Sunday 1 November 2015

It's all because of God

A prayer movement is building around the world and exciting things are happening.

And it's all because of God.

One of the really heartening stories is the unlikely birth and growth of the 24-7 prayer rooms which sprang from a vision a carefree young British student - Pete Greig - had in Portugal one night.

In his book Red Moon Rising, Greig says he and a friend were hitchhiking along the coast of Portugal's Algarve after graduating from university and decided to camp on Cape St. Vincent one night.

Unable to sleep, Greig got out of his sleeping bag, looked out over the ocean at the star-filled skies, and had an extraordinary vision.  He imagined the nations in Europe, began praying for them by name, and as he prayed something like an electric current passed through him.

He began to see these nations as in an atlas and "I watched as young people arose out of the page, crowds of them in every nation, a mysterious, faceless army silently awaiting orders".

This vision changed Grieg and the direction of his life.  He did not really understand what it meant.  But he began a quest to find out.

His search began among young druggies, skinheads, and homeless youth in Chichester near London in the late 1990s.  He became involved in an unusual church that grew out of this motley crew.  These young people became turned-on to Jesus in the midst of their messy lives.

But Greig felt dissatisfaction within himself and spent some time asking God what he wanted of him.  He felt led to pray and he travelled with his wife and son in an old car through Europe.

One night they stopped at Hernhutt in Germany, the home of Count von Zinzendorff, father of the amazing round-the-clock Moravian prayer meeting that lasted a century and led to a major missionary movement and indirectly led to the conversion of John Wesley.  Maybe, Greig thought, prayer was what God was asking him to do.

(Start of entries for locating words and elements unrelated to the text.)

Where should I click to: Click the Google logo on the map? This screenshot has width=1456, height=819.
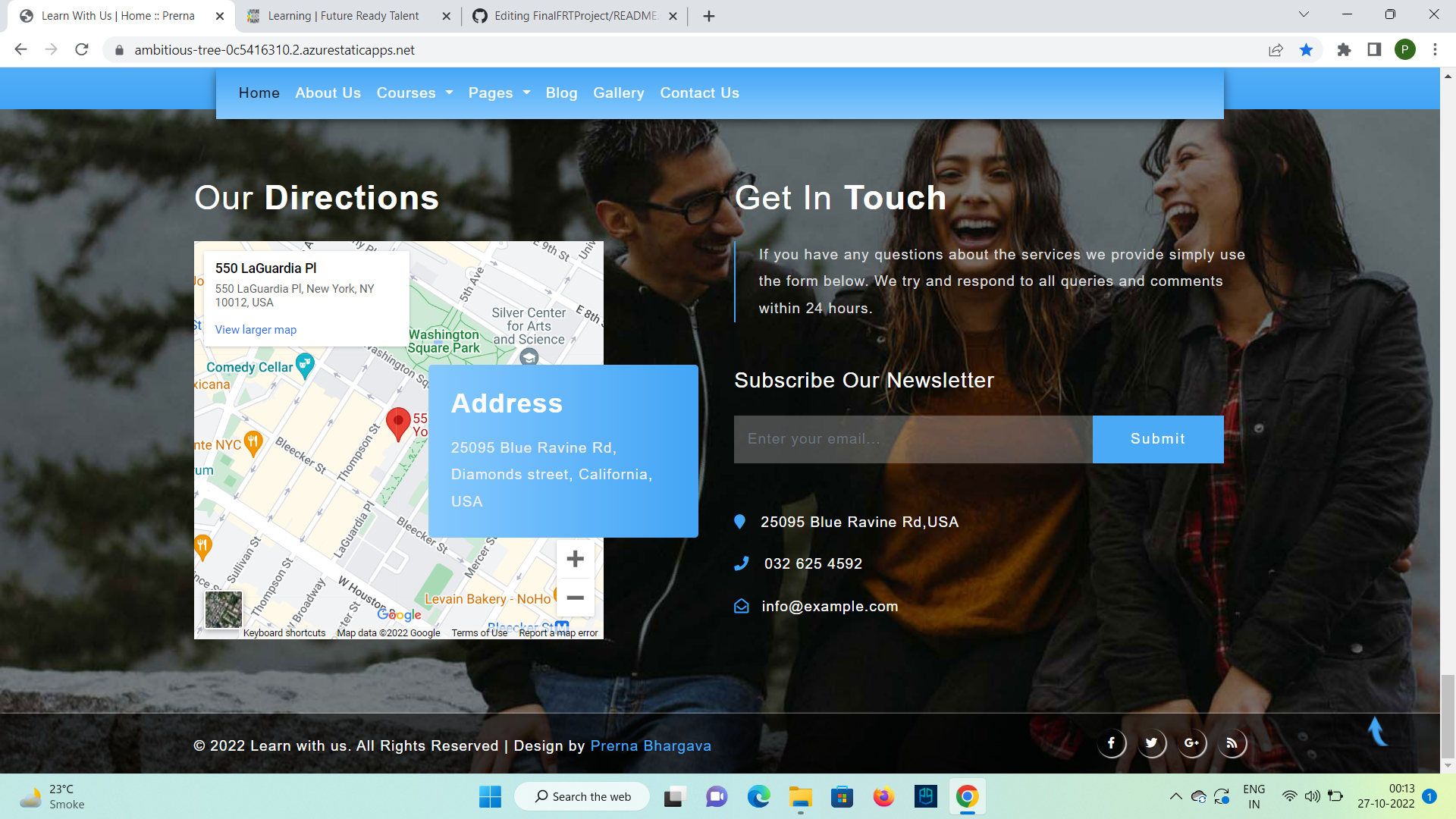[400, 614]
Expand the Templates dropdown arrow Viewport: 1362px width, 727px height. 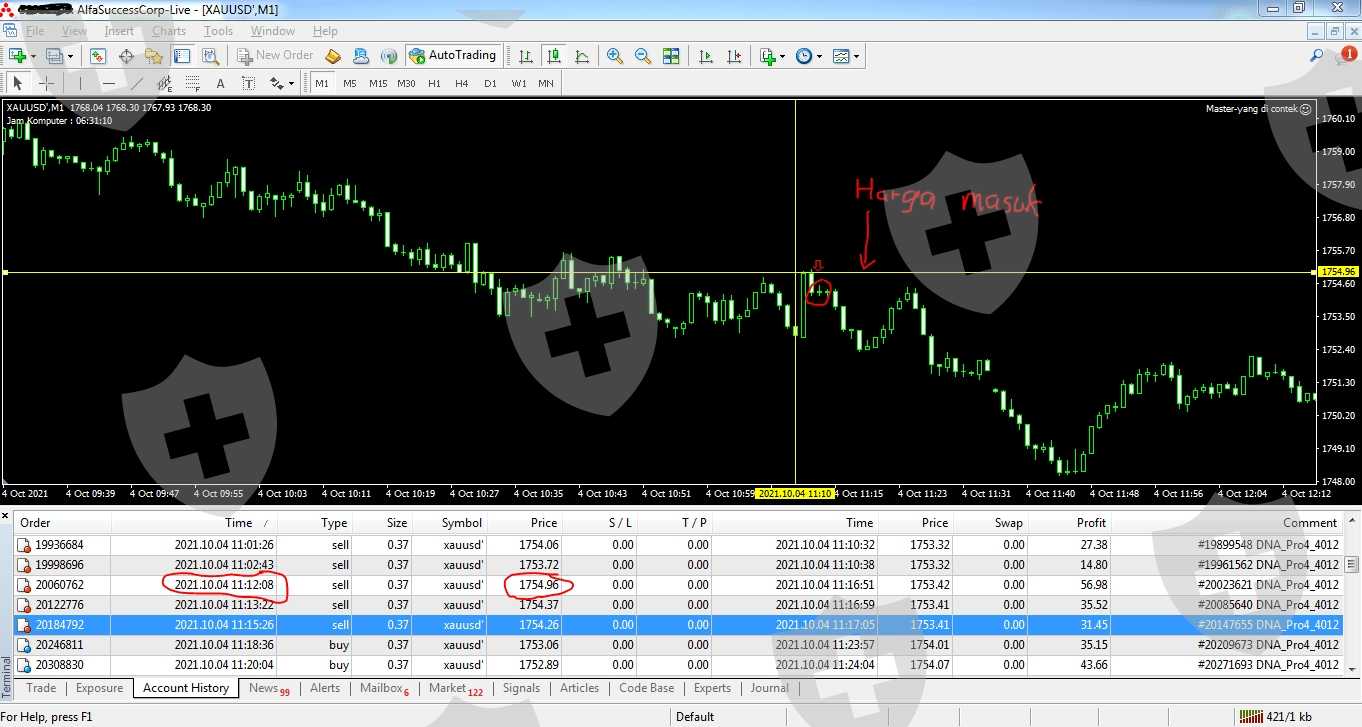[x=856, y=57]
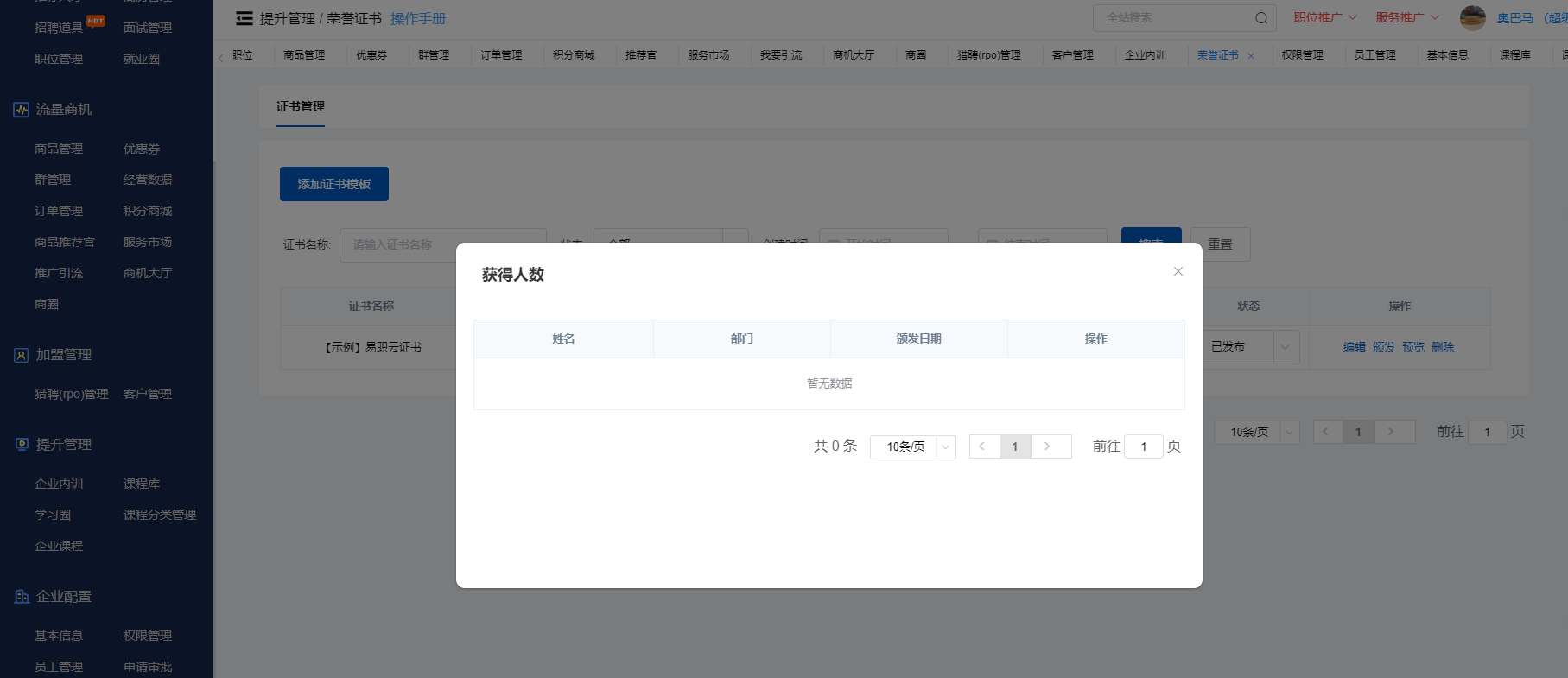This screenshot has width=1568, height=678.
Task: Switch to the 企业内训 tab
Action: point(1145,55)
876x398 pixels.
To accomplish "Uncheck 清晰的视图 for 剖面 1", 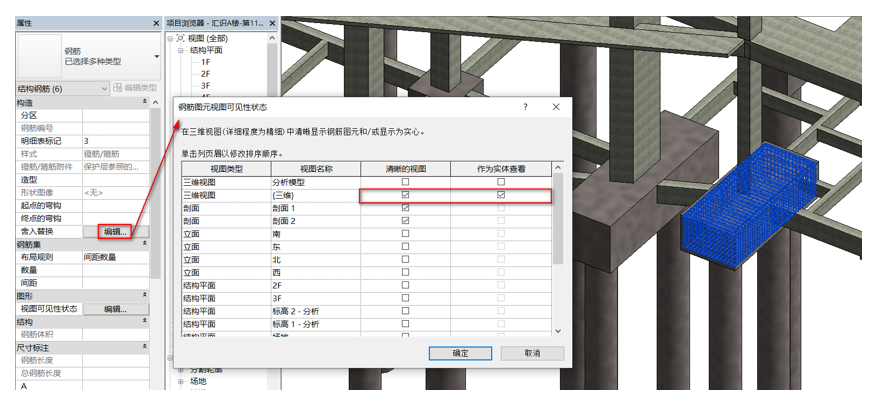I will tap(406, 208).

Back home, he and his friends started small - 24-hour-a-day prayer for a month.  Then, it continued - people wandering in from the streets and praying in their prayer room in Chichester at all hours of the day and night.

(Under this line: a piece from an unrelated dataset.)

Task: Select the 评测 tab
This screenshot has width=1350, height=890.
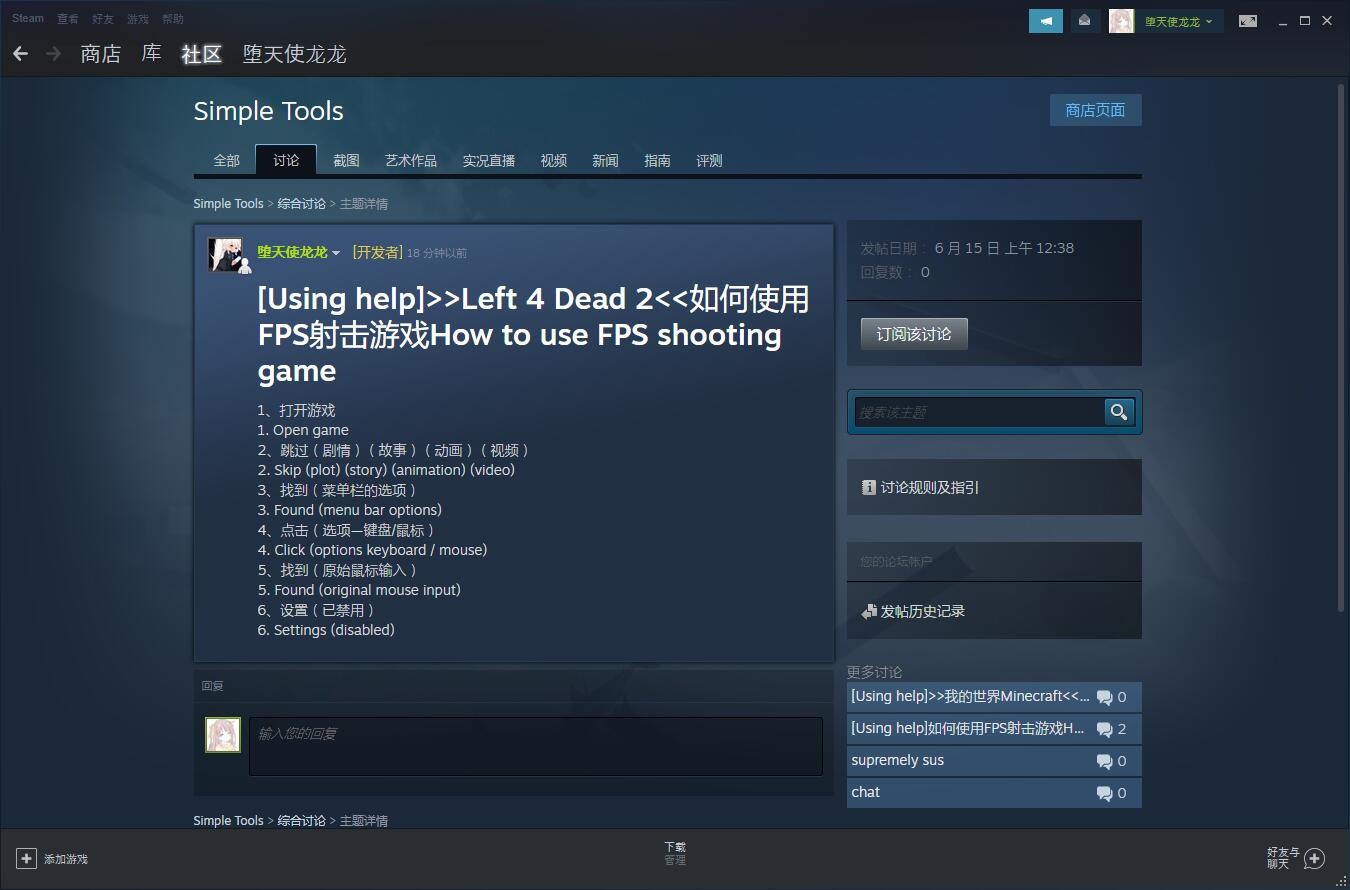Action: pos(709,160)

From there, it spread.  The movement had a vision of prayer, mission and justice.  And right away, Greig and his friends found that God was moving in people throughout Europe in the same way.

News of the Chichester group travelled fast and now tens of thousands of people are praying in prayer rooms around the world - in Europe, North America, Mexico, South America, Asia, Africa.

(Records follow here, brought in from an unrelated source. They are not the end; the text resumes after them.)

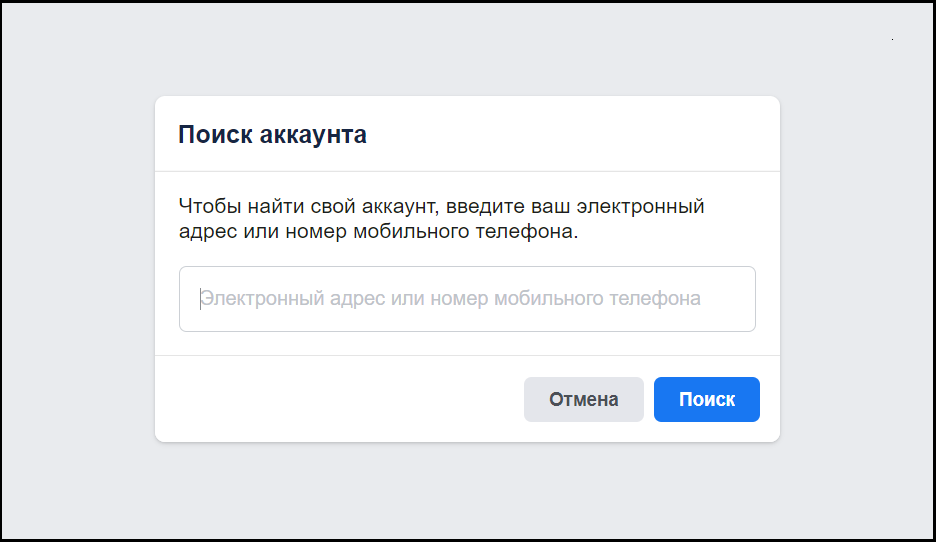Click the phrase номер мобильного телефона in the description
This screenshot has height=542, width=936.
[432, 232]
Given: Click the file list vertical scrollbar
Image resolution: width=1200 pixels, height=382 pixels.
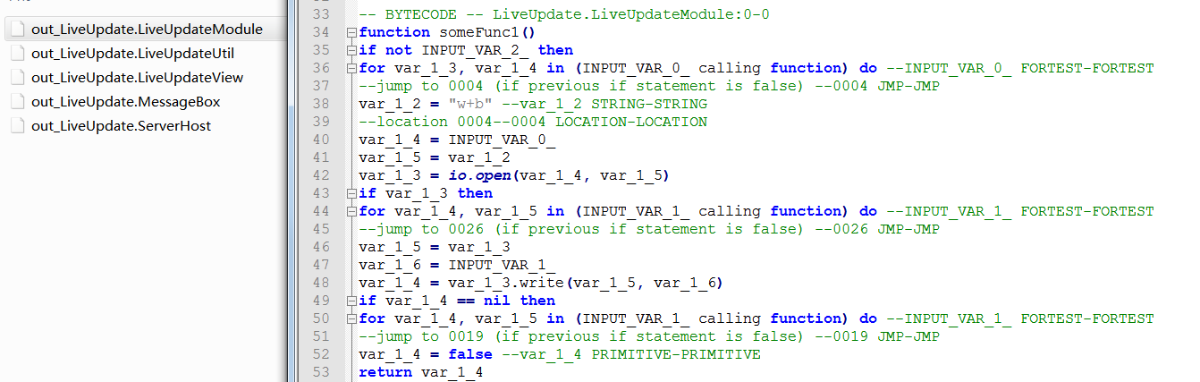Looking at the screenshot, I should point(290,191).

The wonderful thing is that people who would never go near a church are coming to the Lord through these prayer rooms.  They wander in - sometimes simply out of curiosity - and the presence of God overwhelms them.

Pete Greig even thought at one time of closing down the 24-7 prayer efforts, thinking it had gone as far as it could.  But he found out quickly that God was in charge - not him.  The Spirit had lit a fire that wouldn't go out.  Stories and people flooded him from around the world, telling him what God was doing through these 24-7 prayer rooms.

Someone asked Greig what his group's five-year goals were.  He replied that he didn't know - God was in control.

"The most amazing thing of all has been the hunger," he writes.  "So many people from such different backgrounds just desperate to pray.  We've never tried to persuade anyone to open a prayer room.  People just do!"

You can't force people to pray, he says.

"But when thousands of people all over the world spontaneously develop such a longing for God's presence that they will rise in the night and sacrifice food, such a hunger comes from God alone."

May that hunger spread to me and to many more around the world.